Andrea Lucas: "Protecting pregnant women and working families is a central pillar of the Trump Administration’s common‑sense civil rights agenda."
Lucas has urged employers to be "creative and proactive" in accommodating pregnant employees and told Reuters that, under her leadership, the agency has nearly doubled its lawsuits addressing pregnancy and postpartum discrimination and accommodation since January 2025 compared with all of 2024. Still, advocates say the agency's revised priorities could mean fewer investigations or slower responses to accommodation complaints.
Cases In Focus
The article highlights two recent complaints. In Kennisha's case, she alleges Sonic denied a simple request to sit while pregnant. Inspire Brands, Sonic's parent company, did not comment on the complaint.
In a second case, Willamina Barclay, 38, says doctors classified her March 2025 pregnancy as high‑risk after a prior miscarriage and that supervisors at an Amazon warehouse in Rochester, New York, denied her requests for lower‑stress duties. Barclay alleges that after lifting heavy items she experienced severe abdominal pain and was taken to a hospital in a wheelchair in front of HR and supervisors. Amazon says it strives to provide a safe and supportive environment and investigates concerns; the company reportedly fired Barclay for excessive use of unpaid time off under internal attendance policies.
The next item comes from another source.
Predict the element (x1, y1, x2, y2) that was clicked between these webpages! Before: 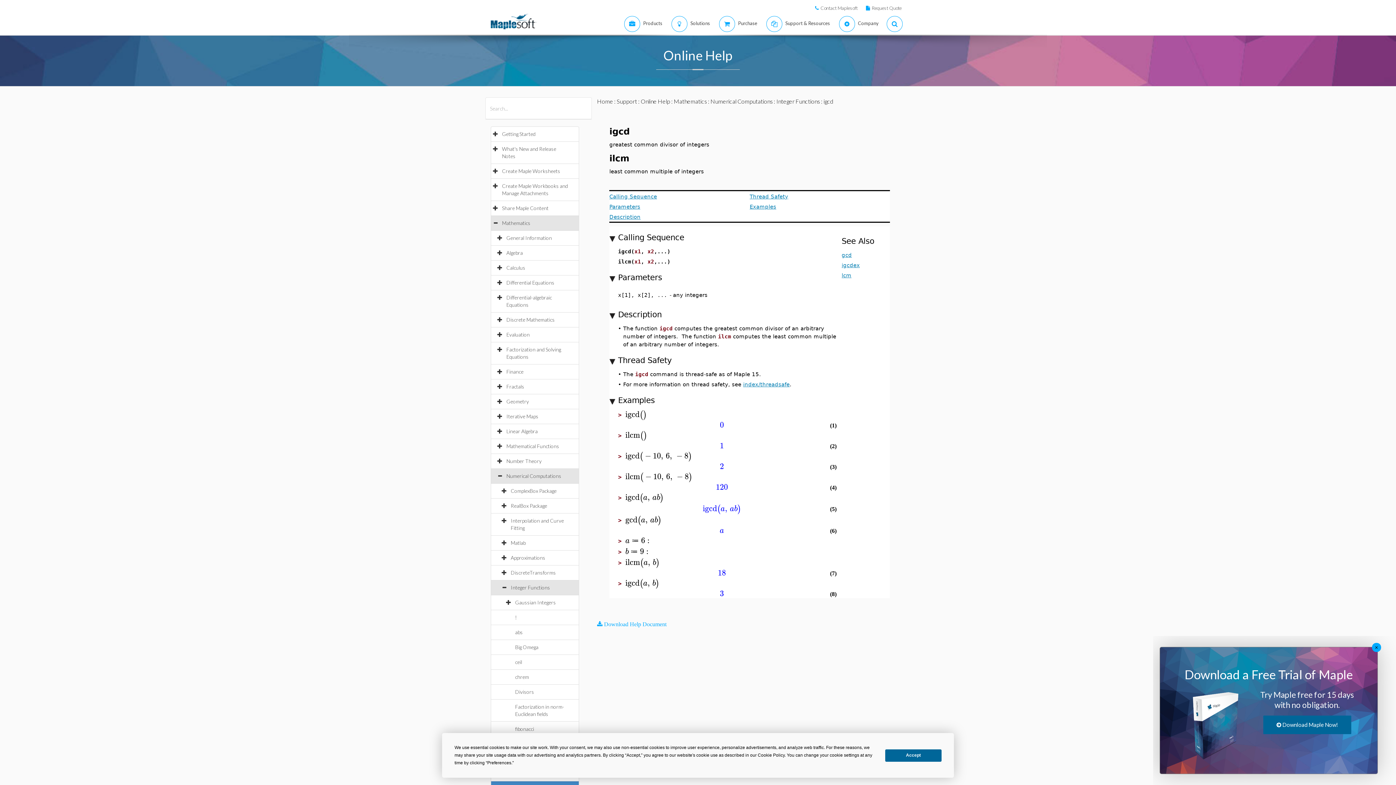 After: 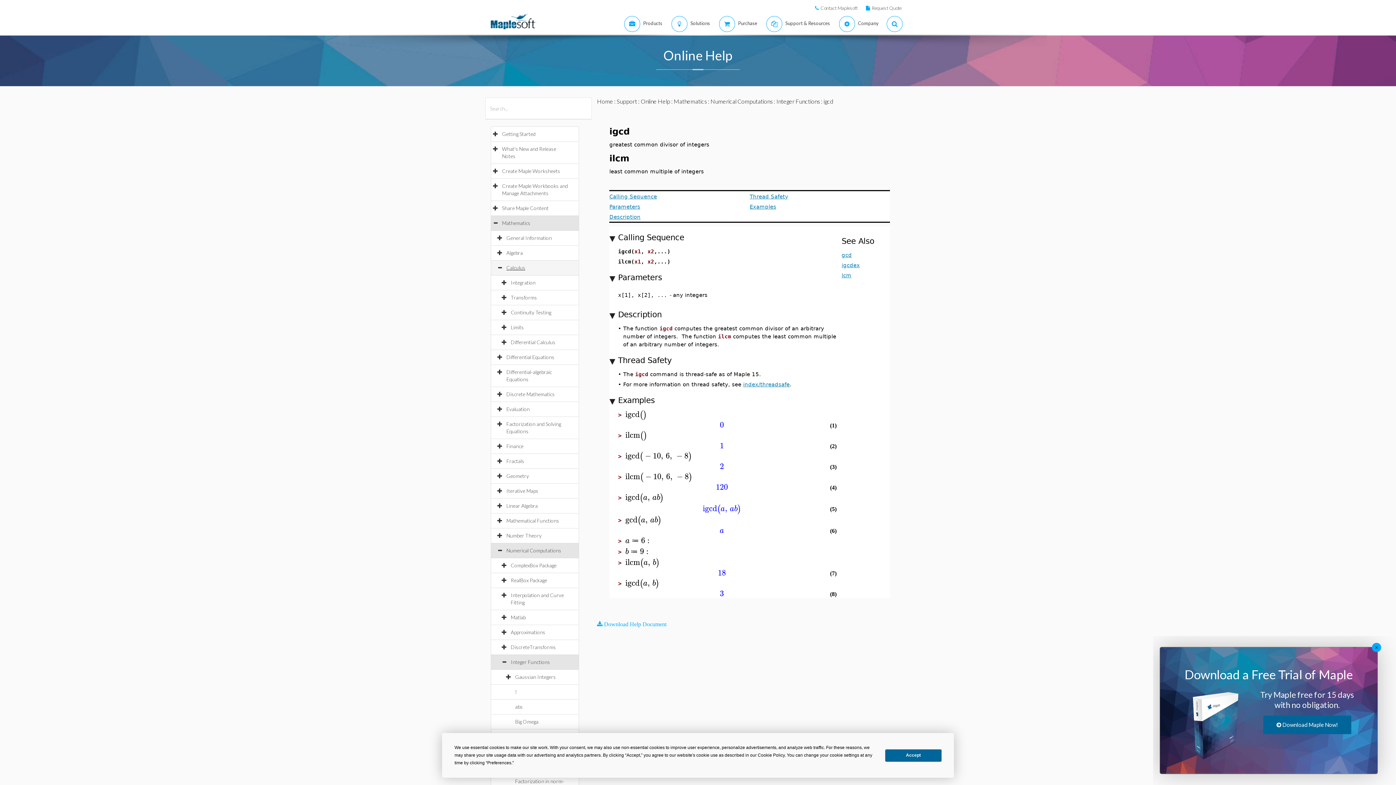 Action: bbox: (506, 264, 532, 270) label: Calculus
The EEOC flagged Barclay's case as a possible candidate for mediation while it weighs whether to investigate or pursue litigation. Advocates worry that rule changes could affect the strength of cases like hers.
Context And Stakes
About 2,700 pregnancy‑related complaints were filed with the EEOC in fiscal year 2024, according to agency data. Democratic Commissioner Kalpana Kotagal criticized efforts to weaken the Pregnant Workers Fairness Act’s protections, citing studies that link meaningful workplace accommodations with nearly a 10% reduction in miscarriage rates and urging the agency to protect working families rather than scale back civil‑rights safeguards.
As the EEOC prepares its 2026 regulatory agenda, workplace lawyers and advocates expect additional revisions that could reshape how pregnancy and reproductive‑health accommodations are interpreted and enforced. For workers like Kennisha and Barclay, the stakes include job stability, health and the ability to secure reasonable accommodations during pregnancy.